Exploring Southwark and discovering its history
The parish church of St Mary Newington has a long history that goes back to the 13th century. It has not been the most fortunate of churches but nevertheless has survived, in one incarnation or another, a ‘Rupture’, demolition and rebuilding, road widening and the bombs of the Second World War. Now located in Kennington Park Road, until the 1870s the church was located on Newington Butts in what is now called St Mary’s Churchyard, the former graveyard attached to the church just south of the Metropolitan Tabernacle,
John Aubrey’s History of Surrey which was published in 1719 states that St Mary’s Newington was about 150 years old apart from the north aisle which had been added in 1600. But around the time Aubrey’s book was published disaster struck when during Sunday Service “there happened a sudden Rupture in the Wall of this Church” (Strype) which caused the congregation to panic and run out of the church and many “were bruised and trodden underfoot, and received great Hurt” in the ensuing stampede. Upon examination, the church was found to be decayed in the pillars, walls, beams, roof and foundations and there was no alternative but to demolish the church and rebuild. The new building was completed in 1721 but had to be mostly demolished and rebuilt in 1793 when again gross defects were discovered in the walls.

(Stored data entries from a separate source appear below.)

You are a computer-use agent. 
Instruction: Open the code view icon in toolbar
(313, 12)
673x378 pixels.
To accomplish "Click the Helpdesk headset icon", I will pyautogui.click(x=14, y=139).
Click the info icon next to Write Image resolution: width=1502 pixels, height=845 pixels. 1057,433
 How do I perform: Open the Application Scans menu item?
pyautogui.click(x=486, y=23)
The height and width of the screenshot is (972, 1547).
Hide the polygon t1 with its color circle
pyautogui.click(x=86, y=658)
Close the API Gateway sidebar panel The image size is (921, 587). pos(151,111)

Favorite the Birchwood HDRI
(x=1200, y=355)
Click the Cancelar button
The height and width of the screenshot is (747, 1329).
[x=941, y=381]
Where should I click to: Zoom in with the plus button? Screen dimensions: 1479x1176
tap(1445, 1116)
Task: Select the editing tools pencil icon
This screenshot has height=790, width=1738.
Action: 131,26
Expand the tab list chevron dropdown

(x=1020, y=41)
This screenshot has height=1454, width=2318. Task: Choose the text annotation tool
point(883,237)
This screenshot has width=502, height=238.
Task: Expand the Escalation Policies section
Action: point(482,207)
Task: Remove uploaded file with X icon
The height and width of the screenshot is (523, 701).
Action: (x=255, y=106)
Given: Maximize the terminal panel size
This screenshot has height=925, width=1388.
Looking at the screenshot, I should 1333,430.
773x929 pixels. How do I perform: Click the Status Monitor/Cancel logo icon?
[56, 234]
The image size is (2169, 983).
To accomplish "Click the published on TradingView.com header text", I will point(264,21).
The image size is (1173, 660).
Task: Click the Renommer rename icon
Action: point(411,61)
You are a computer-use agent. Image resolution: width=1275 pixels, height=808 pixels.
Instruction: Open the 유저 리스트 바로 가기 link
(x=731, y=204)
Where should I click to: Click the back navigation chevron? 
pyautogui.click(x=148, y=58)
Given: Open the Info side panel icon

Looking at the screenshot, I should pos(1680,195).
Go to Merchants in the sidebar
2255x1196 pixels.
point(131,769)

The population of the parish of Newington was rapidly growing and Holy Trinity Church and St Peter’s Walworth were built in the 1820s to accommodate the increased congregation. St Peter's Lorrimore Square was completed in 1856 and St Gabriel's Church was built in 1874 at the far end of St Mary's churchyard.
The design and positioning of St Mary’s in Newington Butts was not to the liking of everyone. Richard Elsam, Architect, whose address was 21 Church Row, Newington Butts, and so a close neighbour of the church, described it in an An Essay in Rural Architecture (1803) as a:
“protuberance obtruding on the highway whose exterior semblance conveys scarcely a better idea of a parochial church than a riding school in Hyde Park It has been justly remarked that many of our best religious fabricks are only to be found lurking in bye streets lanes and alleys but it is less decorous that such a building as the one just alluded to should remain an obstruction in the centre of a public road a very great thoroughfare and whereby the most serious accidents have occurred in truth its entire removal might not be unjustly ranged amongst the improvements to one of the approaches of the first commercial cities in Europe.”
A map of 1871 shows the church right at the road’s edge.
Mr Elsam’s desire that the church be removed did not happen until after he was probably long gone as it was not until 1876 that the church was pulled down by Act of Parliament for the widening of Newington Butts. A new church was built on the present site in Kennington Park Road and consecrated in May 1876. This church was bombed in 1941 during the second world war and only a shell remained.
The present church was built in 1958, located behind the tower and part of the portico of the west front that survived from the 1876 building and which are Grade II listed.
Burials had ceased in the old church graveyard in Newington Butts in the 1850s and was laid out as a public garden when the old church was demolished. Old headstones were laid out along the perimeter of the new garden, some of which survive, and a clock tower, paid for by a former churchwarden, was erected to mark the site of the former church. This was a grand gothic structure reaching 50 feet high and the base of the structure measuring 14 foot square, but sadly this was demolished by 1971 due to deterioration. St Gabriels Church had fallen into disrepair and had been demolished in 1936.
There is a granite tablet in the churchyard that tells the history of St Mary Newington Church. Buried underneath this tablet in 2008 following refurbishment works to the churchyard is a time capsule containing items that include coins, badges, photos, a tube map and a photo history of the Elephant and Castle chosen by pupils of a local primary school together with other items selected by the congregation of the present church in Kennington Park Road. The park is undergoing further transformation with the building of the new leisure centre and other surrounding redevelopment.